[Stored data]
####

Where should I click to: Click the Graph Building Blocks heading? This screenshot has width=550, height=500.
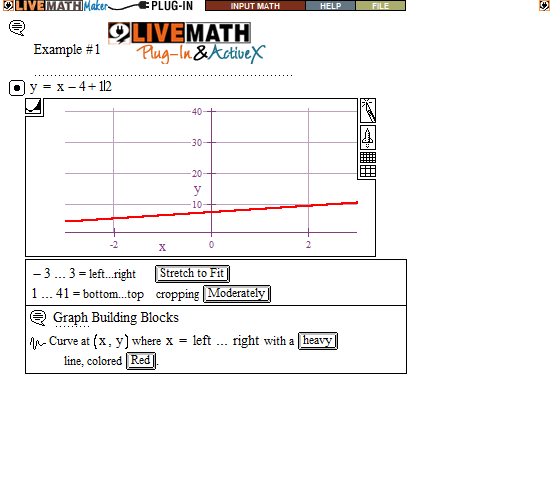click(116, 318)
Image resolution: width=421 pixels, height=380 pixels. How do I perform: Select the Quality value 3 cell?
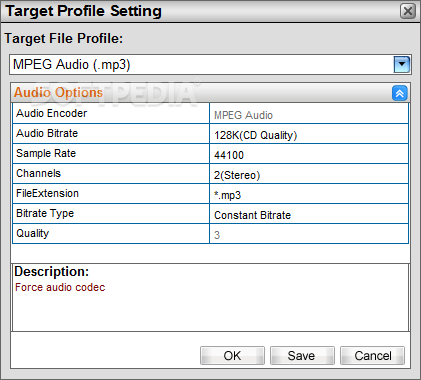(309, 234)
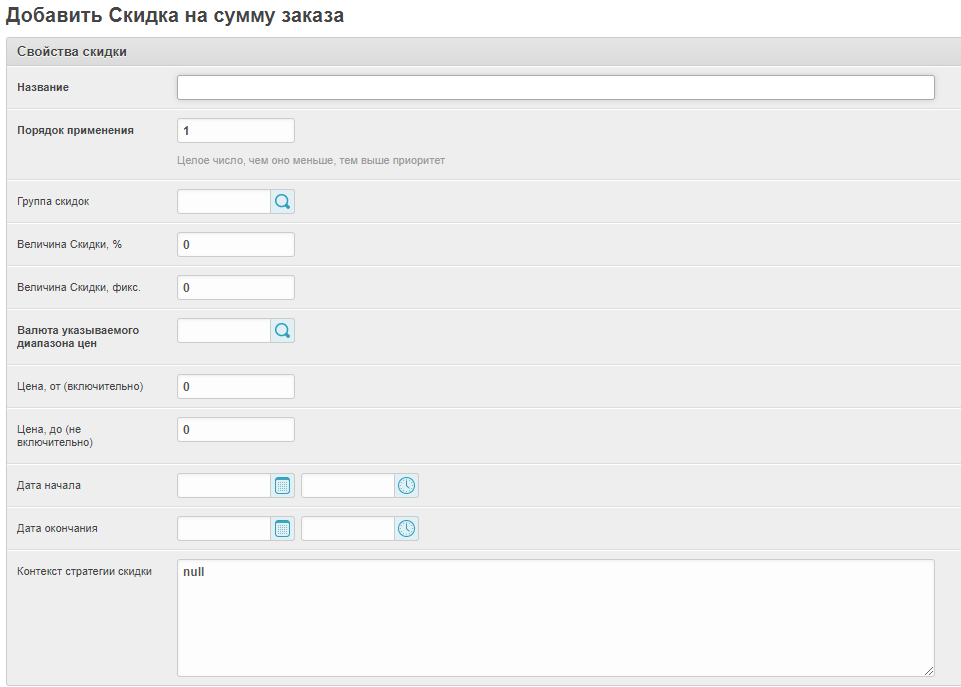This screenshot has height=687, width=961.
Task: Click the Дата начала time input
Action: click(x=348, y=486)
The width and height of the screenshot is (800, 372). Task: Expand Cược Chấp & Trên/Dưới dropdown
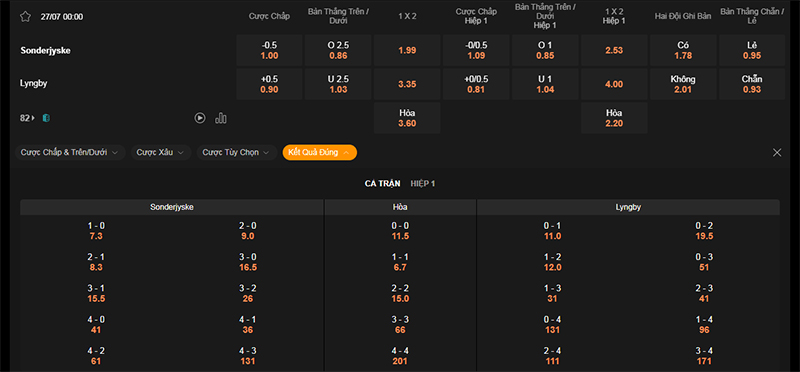pyautogui.click(x=70, y=152)
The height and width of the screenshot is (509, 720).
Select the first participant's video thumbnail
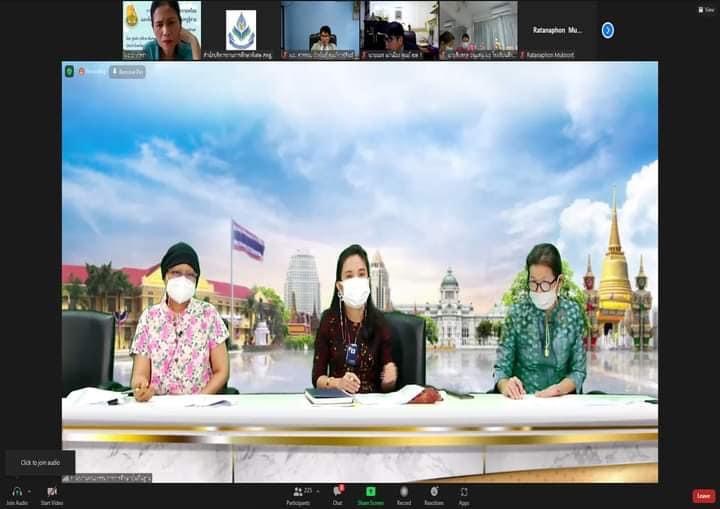pyautogui.click(x=161, y=30)
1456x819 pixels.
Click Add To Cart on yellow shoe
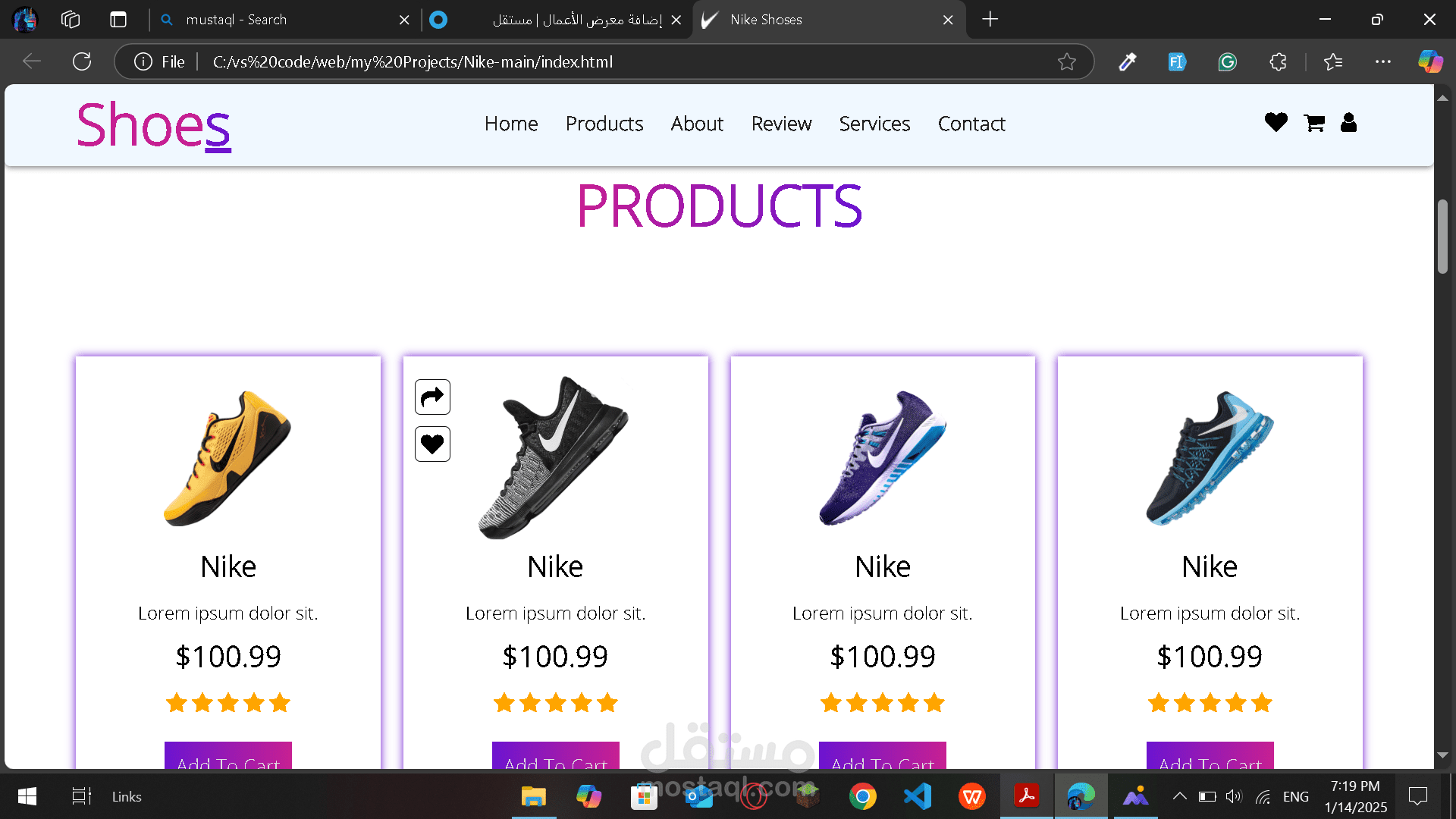228,757
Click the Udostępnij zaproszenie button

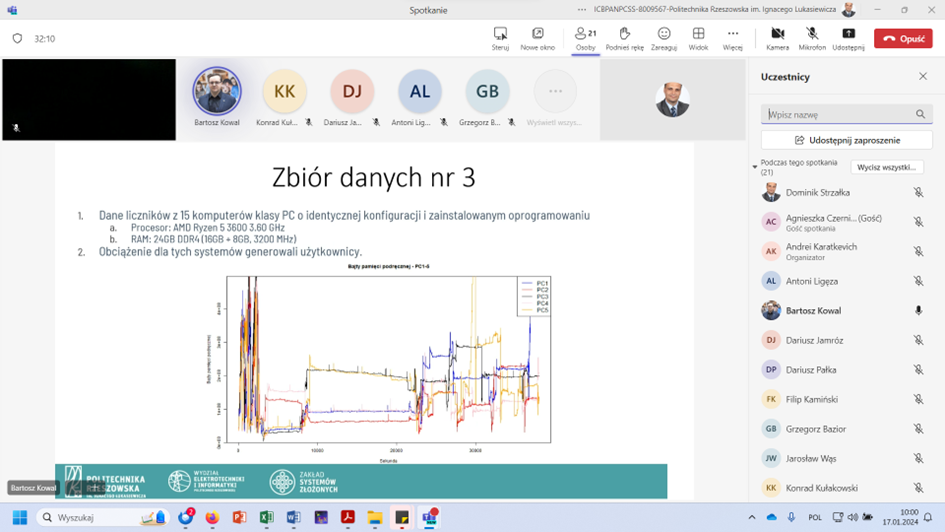847,140
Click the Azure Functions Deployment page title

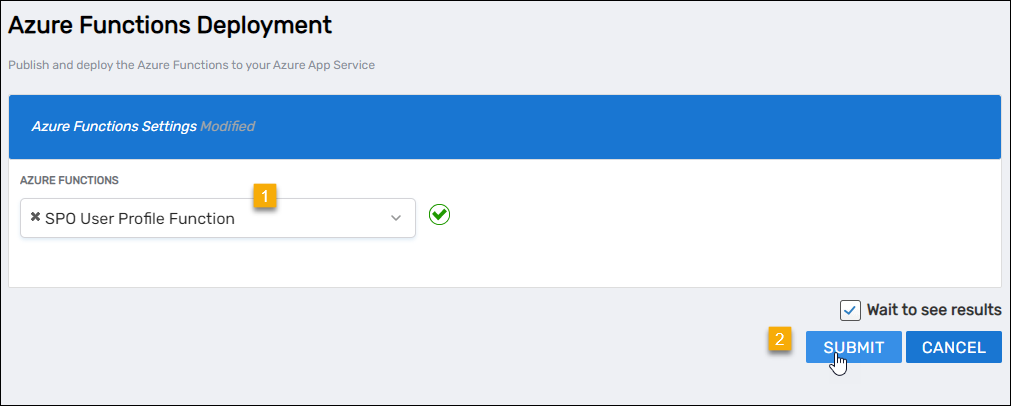click(x=170, y=22)
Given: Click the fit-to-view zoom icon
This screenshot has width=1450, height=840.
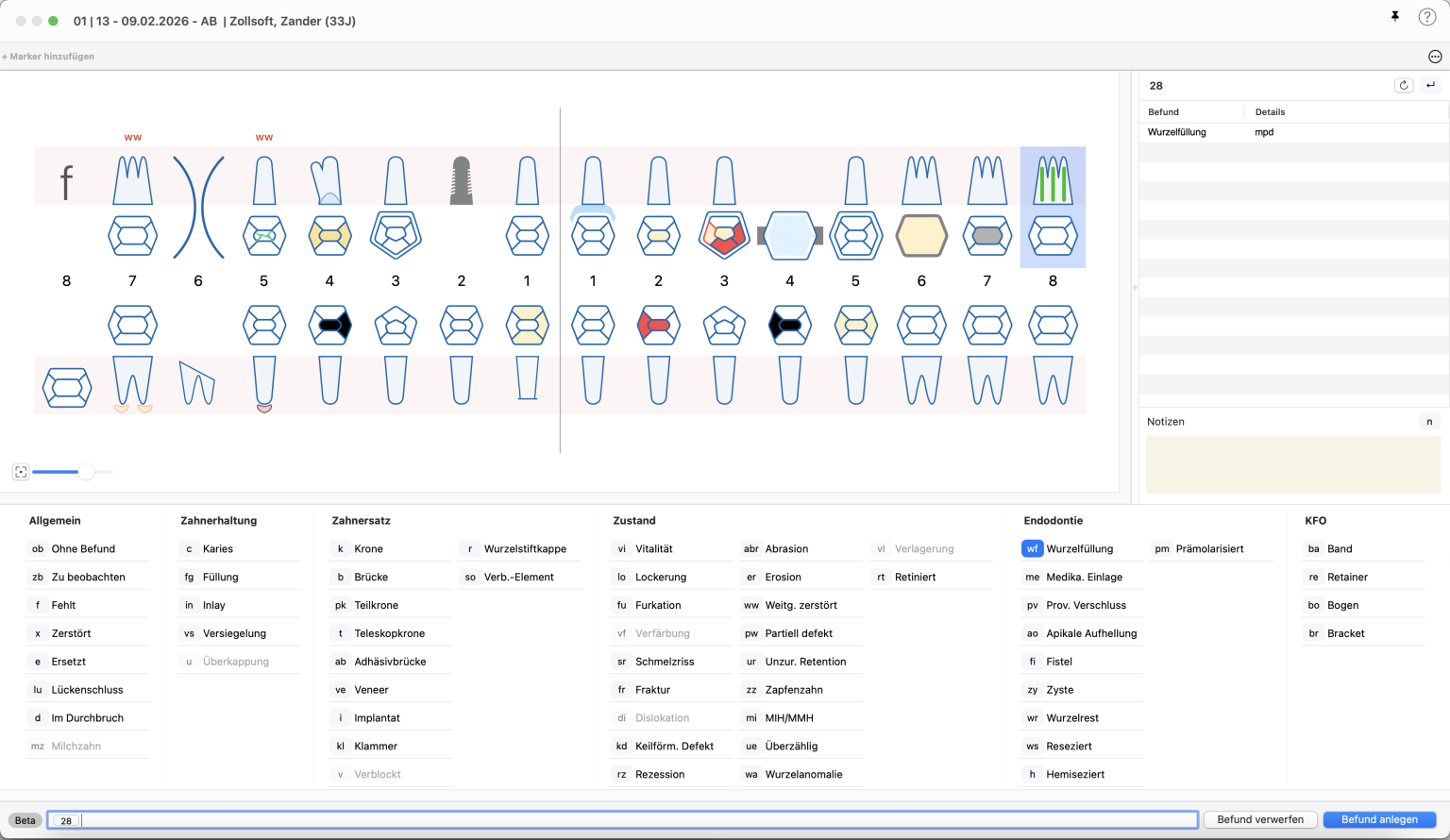Looking at the screenshot, I should coord(21,472).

####

All records above need to be returned exactly. Omit the pictures.

Where should I click to: Click the Graph Building Blocks heading? This screenshot has width=550, height=500.
click(116, 318)
Image resolution: width=421 pixels, height=380 pixels. How do I perform: Select the Quality value 3 cell?
(309, 234)
This screenshot has height=687, width=961.
Task: Click the Дата начала time input
Action: click(x=348, y=486)
The width and height of the screenshot is (800, 372). Task: Expand Cược Chấp & Trên/Dưới dropdown
pyautogui.click(x=70, y=152)
The height and width of the screenshot is (509, 720).
Select the first participant's video thumbnail
pyautogui.click(x=161, y=30)
1456x819 pixels.
Click Add To Cart on yellow shoe
228,757
Click the Udostępnij zaproszenie button

847,140
Click the Azure Functions Deployment page title

click(x=170, y=22)
Given: Click the fit-to-view zoom icon
This screenshot has width=1450, height=840.
Looking at the screenshot, I should coord(21,472).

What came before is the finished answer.